### TEXTO
|---|

Se o regime cubano não é stalinista, como Gabeira o classificaria?
Seria um tipo de totalitarismo sui generis? A posição de
Gabeira leva água para o moinho daqueles que querem manter o
“silêncio inquietante” diante da ausência de liberdades em Cuba
argumentando que trata-se de um regime mais brando que o stalinismo.
Gabeira se tornou um intelectual dócil, e cordato, em relação à
ideologia dominante latino-americana bolivarianista?
O conselho dado acima
por Pablo Milanés, de caminharmos pelas ruas de Cuba para ver como
vive sua população, foi seguido por dois jornalistas brasileiros da
GloboNews durante alguns dias do último mês de janeiro. Através de
caminhadas pelas ruas de Havana, abordando seus habitantes, os
jornalistas produziram uma longa reportagem, que foi ao ar no Jornal
das Dez, daquela emissora, nos dias nove, dez e onze de fevereiro de
2015. Essa reportagem teve como principal pretensão apresentar as
condições de vida em Cuba e a opinião dos cubanos sobre uma série
de assuntos.
A exibição da
reportagem sobre Cuba pelo Jornal das Dez começou com uma entrevista
do âncora com os repórteres que estiveram em Havana produzindo a
matéria. O estranhamento já se inicia por aí. Os repórteres
falaram dos vários entraves que o Estado cubano opôs à realização
da reportagem, mas em nenhum momento apontaram como causa disso o
controle total que o regime político de Cuba exerce na produção de
informações sobre aquele país. O espectador que ignora a cultura
totalitária que articula o Estado em Cuba não pode entender através
da reportagem o porquê de tais restrições. A reportagem opera com
a suposição de que todos já conhecem o totalitarismo cubano.
A transposição do
raciocínio acima para a narrativa da reportagem propriamente dita
anula qualquer perspectiva crítica, na medida em que esta buscou nas
ruas, entrevistando as pessoas comuns, a opinião dos cubanos sobre
sua cultura política. Nenhum dos entrevistados criticou a ausência
de liberdade. Cuba jamais conheceu o liberalismo político. Segundo a
reportagem, os cubanos estão satisfeitos com sua vida política
totalitária. O absurdo de uma tal postura é evidente, pois como
pode uma população que vive sob o controle stalin-fidelista, há
seis décadas, não temer afrontá-lo ou mesmo apresentar um
conhecimento mínimo das liberdades elementares, se estas jamais
existiram como cultura política da população cubana? Se os
repórteres fossem entrevistar os críticos cubanos do regime
político de Cuba, que mencionamos acima, certamente não teriam
encontrado apenas o que chamaram de “permanência da chama dos
ideais da revolução na população”. Parece que o reatamento
diplomático dos USA com Cuba deu licença para o jornalismo
oligárquico brasileiro juntar-se ao coro pró-stalinista
bolivarianista da esquerda latino-americana.

|---|

### MATERIAL FORNECIDO

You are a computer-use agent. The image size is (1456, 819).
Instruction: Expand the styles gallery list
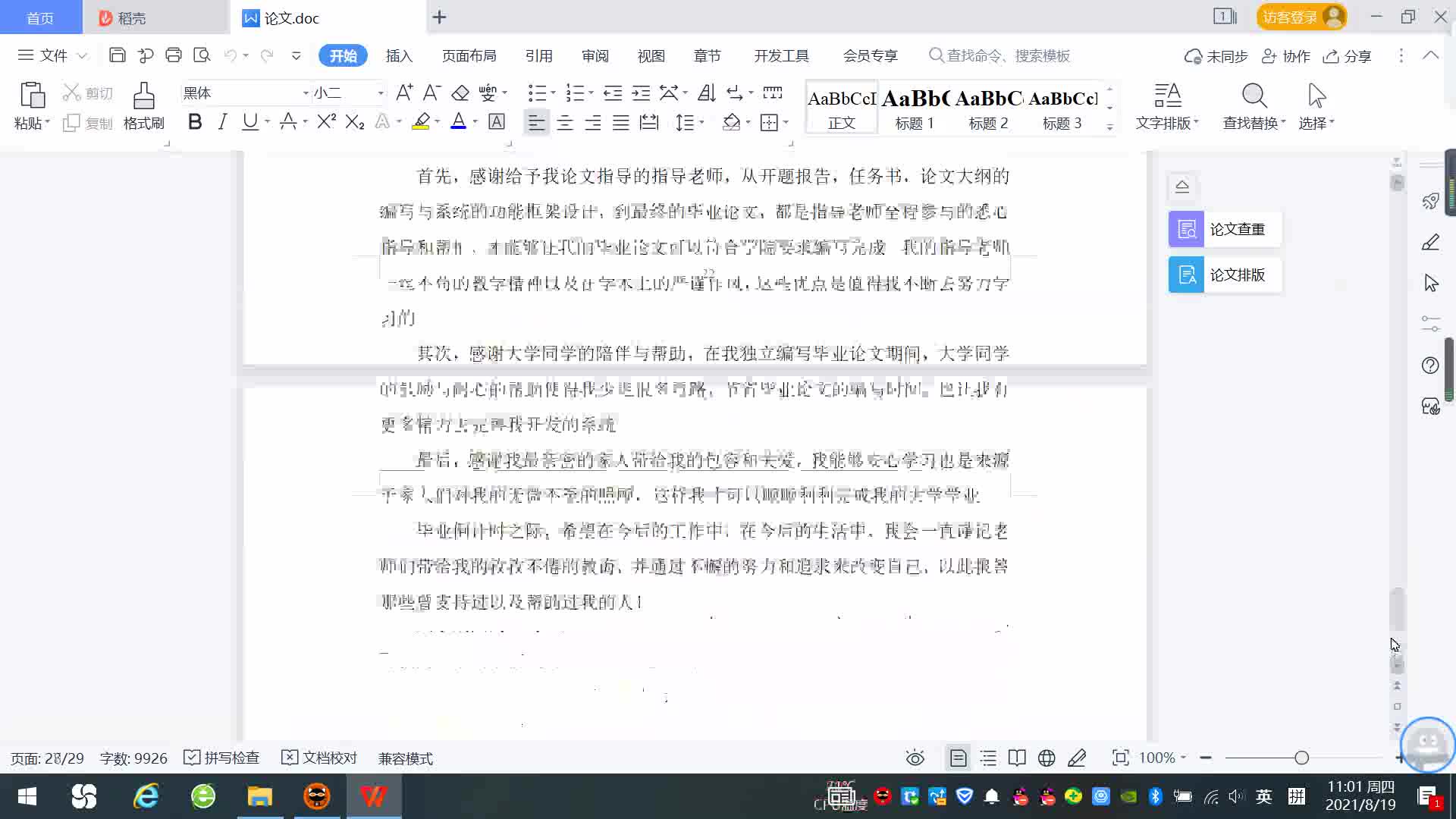(1109, 127)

|---|

### REQUISITOS DO EXERCÍCIO
1 – Transcreva, sem nenhuma alteração, o trecho do texto sobre Cuba de "Seria um tipo" a "dominante latino-americana bolivarianista?".
2 – Dê continuidade ao texto sobre Cuba, começando logo após a última frase apresentada.

### RESPOSTAS ESPERADAS
1 –
Seria um tipo de totalitarismo sui generis? A posição de
Gabeira leva água para o moinho daqueles que querem manter o
“silêncio inquietante” diante da ausência de liberdades em Cuba
argumentando que trata-se de um regime mais brando que o stalinismo.
Gabeira se tornou um intelectual dócil, e cordato, em relação à
ideologia dominante latino-americana bolivarianista?

2 –
Contraditoriamente, a
reportagem mesma fala de um “desejo da população de conhecer
outros "sistemas políticos”. Vivendo sob um controle
totalitário da informação como podem os cubanos fazer uma crítica
comparativa de sua vida política? Confrontando a diferença extrema
entre o senso comum da cultura totalitária com países onde há
liberdade de informação, a reportagem parte para uma generalização
impossível de aceitar: “não importa o sistema político ou o
modelo econômico, em qualquer país a população acha que as
prioridades devem ser a saúde, a educação e a segurança”. E
emenda: “em Cuba não é diferente”. Para dizer em seguida que é
muito grande em Cuba o contentamento da população cubana em relação
a estes três aspectos. A defesa do stalinismo adquire assim a
retórica benevolente do senhor colonial. Claro que a criminalidade
em Cuba é baixíssima! A violência sem lei de seu Urstaat dá um
poder tão absoluto à sua polícia que ela tem poder para
aterrorizar até o comportamento de um cantor de rock, como citamos
acima. A reportagem assim está louvando o funcionamento da polícia
sem os limites legais?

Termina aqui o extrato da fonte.